Kegiatan Produksi Indah Kiat Masih Berjalan Normal
Jum'at, 07 September 2007 | 01:22 WIB
TEMPO Interaktif, Jakarta:PT Indah Kiat Pulp And Papers Tbk., memastikan hingga saat ini kegiatan operasi masih berjalan normal dan tidak terganggu operasi pemberantasan pembalakan liar yang tengah digelar aparat kepolisian di Provinsi Riau.

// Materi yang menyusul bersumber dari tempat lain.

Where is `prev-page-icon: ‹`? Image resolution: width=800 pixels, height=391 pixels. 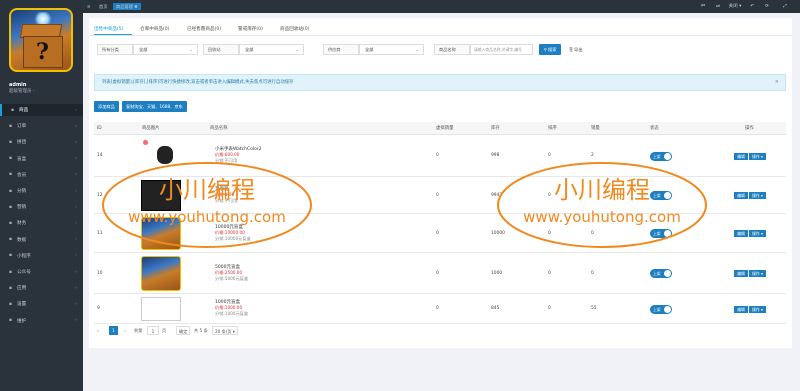 prev-page-icon: ‹ is located at coordinates (98, 330).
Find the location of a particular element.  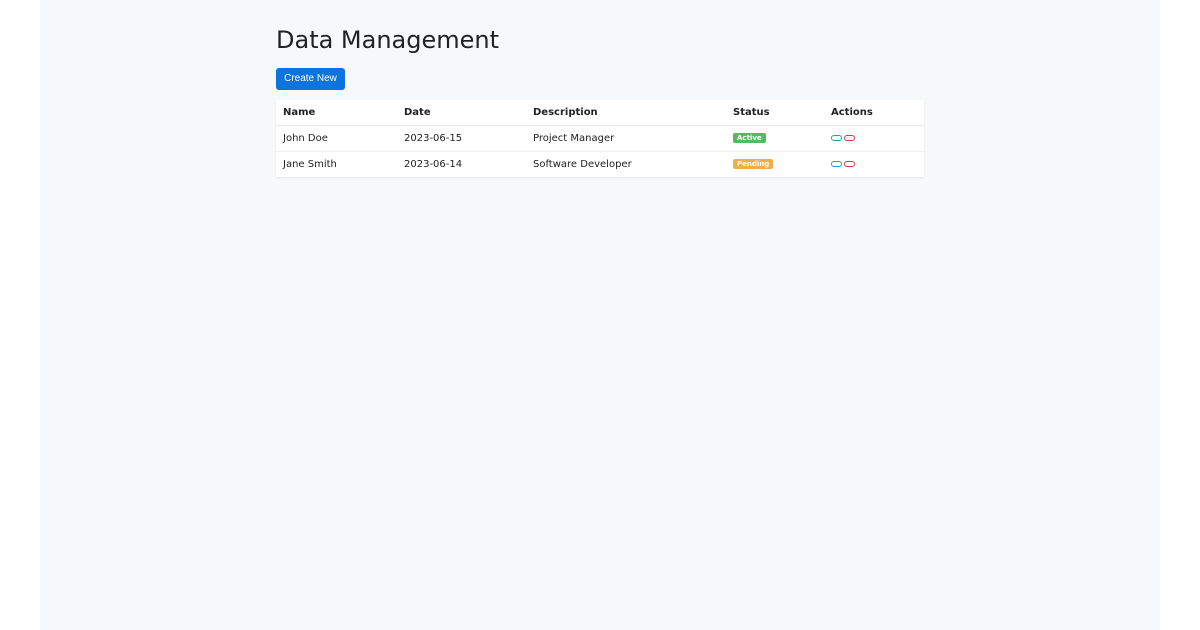

cell-date: 2023-06-15 is located at coordinates (462, 138).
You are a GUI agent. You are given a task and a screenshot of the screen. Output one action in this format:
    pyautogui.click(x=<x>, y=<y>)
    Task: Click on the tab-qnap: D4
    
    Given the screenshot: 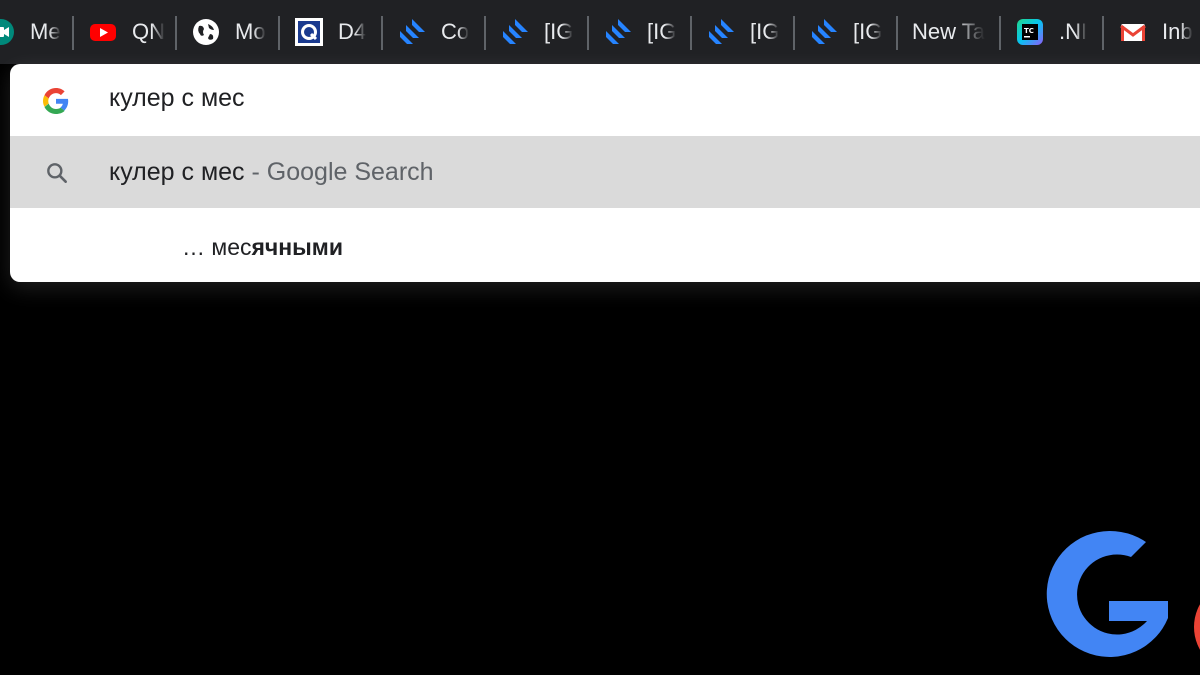 What is the action you would take?
    pyautogui.click(x=332, y=32)
    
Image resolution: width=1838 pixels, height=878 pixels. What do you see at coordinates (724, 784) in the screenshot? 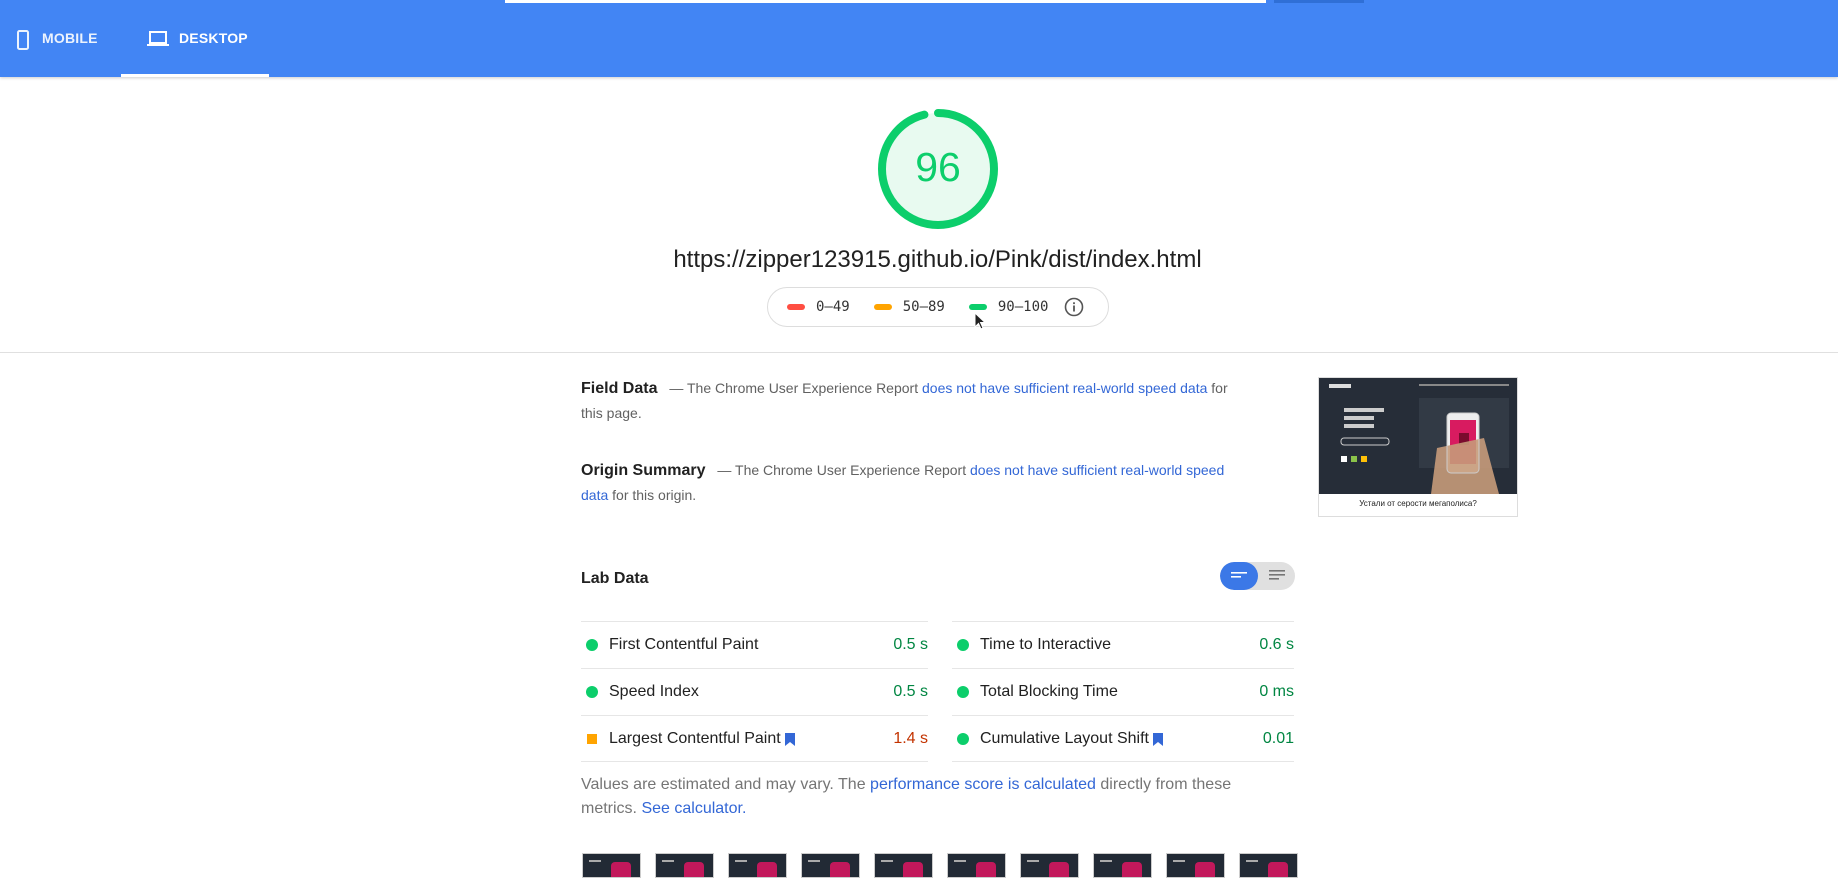
I see `estimate-prefix: Values are estimated and may vary. The` at bounding box center [724, 784].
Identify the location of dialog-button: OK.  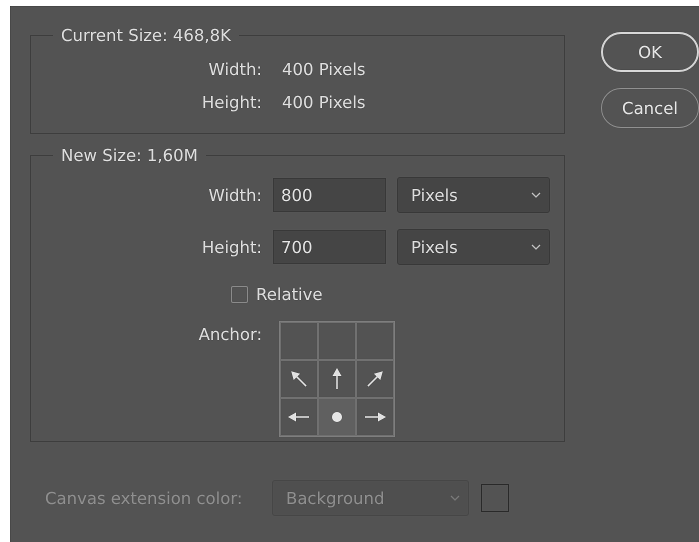
(650, 52).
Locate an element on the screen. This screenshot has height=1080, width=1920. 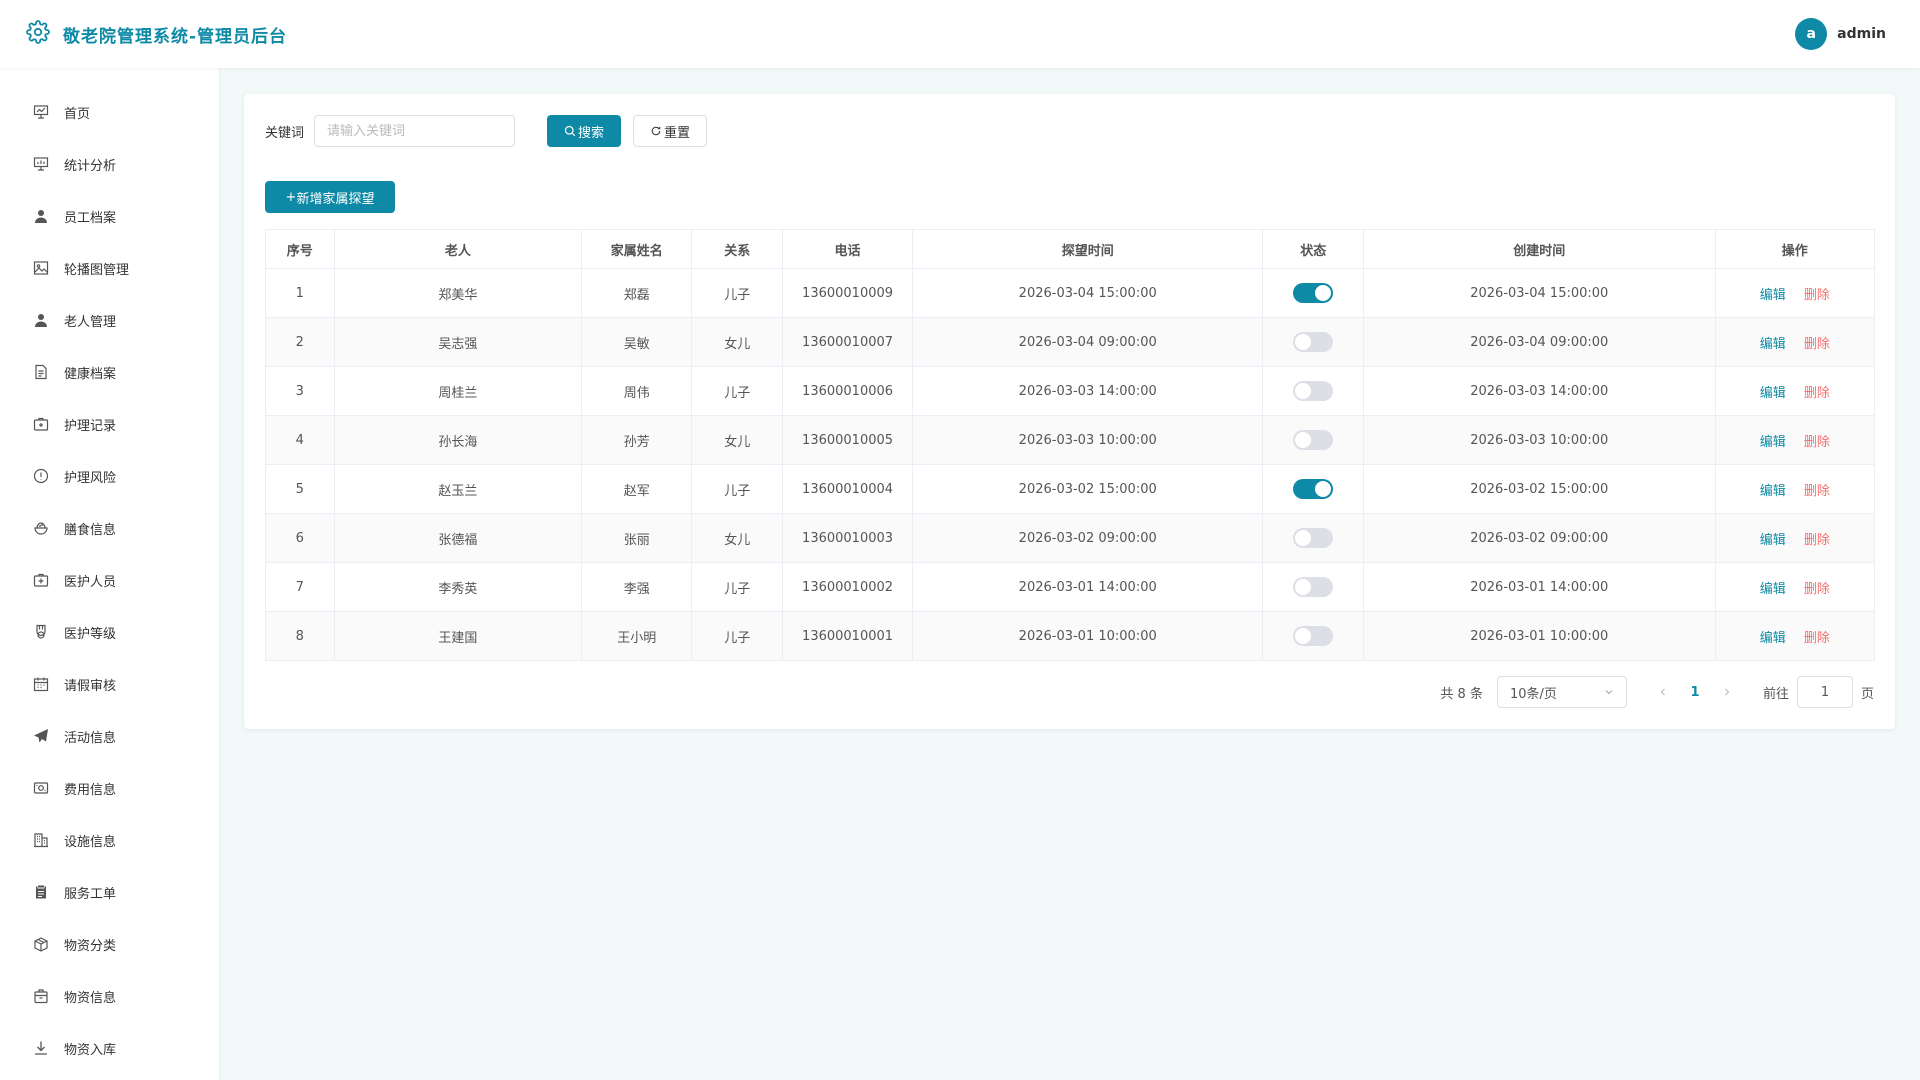
cell-created: 2026-03-03 14:00:00 is located at coordinates (1539, 391).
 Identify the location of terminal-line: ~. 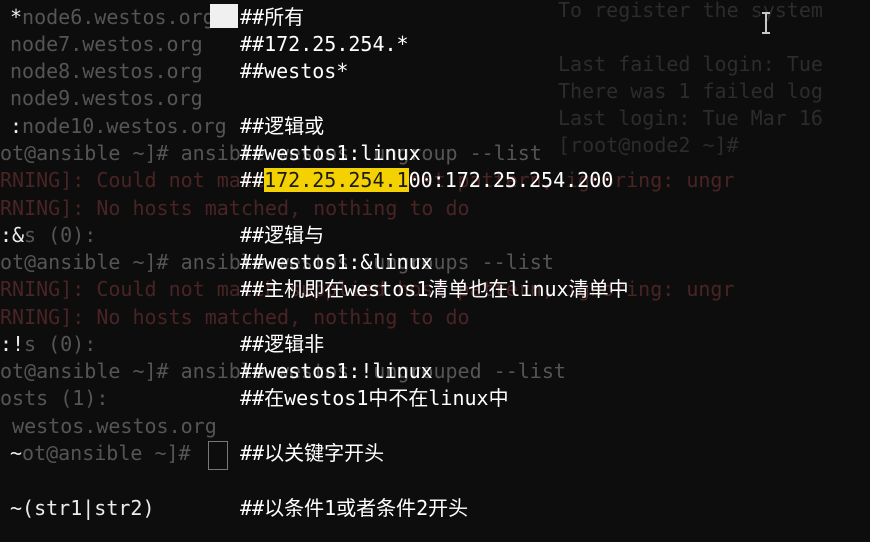
(16, 453).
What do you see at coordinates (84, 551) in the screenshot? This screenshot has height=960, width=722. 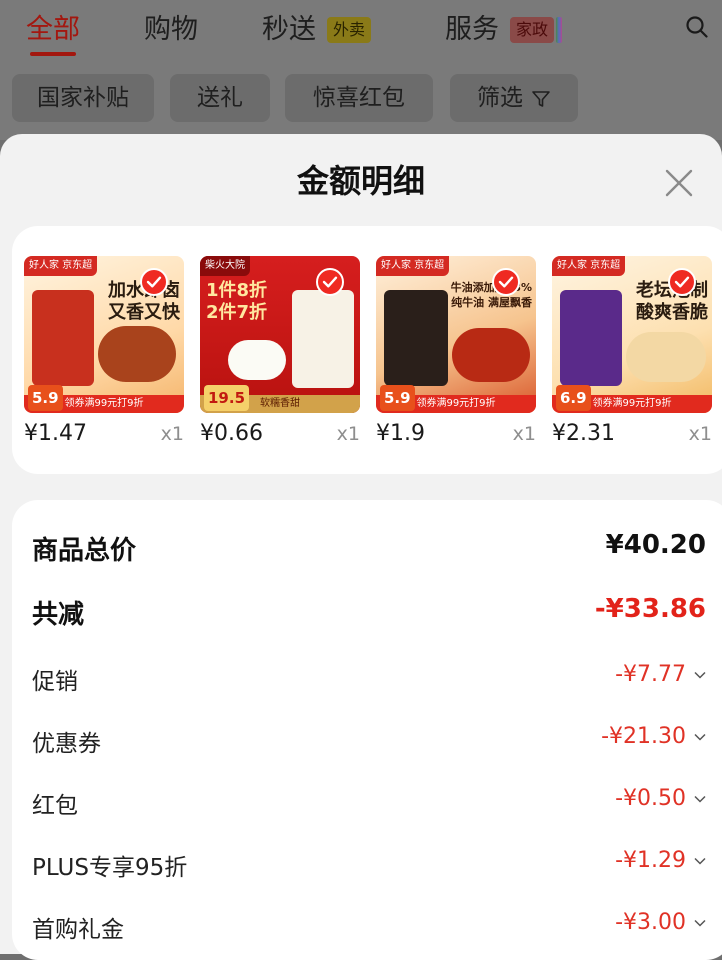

Direktur Indah Kiat Yan Partawijaya mengatakan persediaan bahan baku untuk memproduksi bubur kertas masih mencukupi. Kegiatan produksi masih berlangsung dengan normal. “Stok bahan baku kami masih tersedia dan diperkirakan cukup hingga Oktober mendatang,” ujar Yan kepada Tempo kemarin.
Dengan kondisi ini, dia melanjutkan, Indah Kiat memperkirakan akan dampak negatif terhadap pencapaian kinerja perseroan hingga akhir tahun ini. “Kami masih optimistis mencapai target kinerja yang telah ditetapkan,” ujar Yan.
Yan juga menjelaskan, dalam upaya mengamankan stok bahan baku, Indah Kiat mengambil pasokan bahan baku dari perusahaan pemegang Hak Pengusahaan Hutan Tanaman Industri (HPHTI) di wilayah Jambi, Wira Karya Sakti.
Kendati memastikan stok bahan baku aman, menurut Yan, perseroan berharap agar polemik soal program pemberantasan pembalakan liar bisa segera berakhir. Sebab, kata dia, jika ini terus berlangsung dipastikan akan berdampak buruk terhadap perseroan. “Lama-lama bahan baku kami juga pasti habis,” katanya.
Sementara dalam Rapat Umum Pemegang Saham Luar Biasa yang digelar kemarin, pemegang saham Indah Kiat menyetujui pengembalian nilai nominal saham dari Rp 500 menjadi Rp 1.000.
Langkah ini menurut Yan, sebagai upaya menyesuaikan nilai nominal saham seperti yang tercatat di anggaran dasar perseroan dengan yang diperdagangkan di bursa.
Dia menguraikan pada 1997 Departemen Kehakiman telah menyetujui perubahan nilai nominal saham Indah Kiat menjadi Rp 500. Namun, setelah berhasil merampungkan restrukturisasi utang, otoritas pasar pasar modal mengusulkan perseroan tidak melakukan pemecahan nilai nominal. “Maka kami memutuskan mengembalikan lagi nilai nominal saham menjadi Ro 1.000,” katanya.
Menurut Yan, dalam pelaksanaan restrukturisasi utang yang mencapai US$ 1,5 miliar, perseroan telah melakukan pembayaran pokok pinjaman sebanyak empat kali dan bunga pinjaman sebanyak sepuluh kali dengan total nilai sebesar US$ 415,7 juta
Dalam penyelesaian kewajiban, Indah Kiat akan melakukan dalam tiga bagian. Tranche A sebesar US$ 300.887.672 dengan jatuh tempo April 2015. Tranche B senilai US$ 789.809.976 harus dilunasi pada April 2018. Dan terakhir, tranche C sebesar US$ 487,669,107, harus dibayar pada April 2024.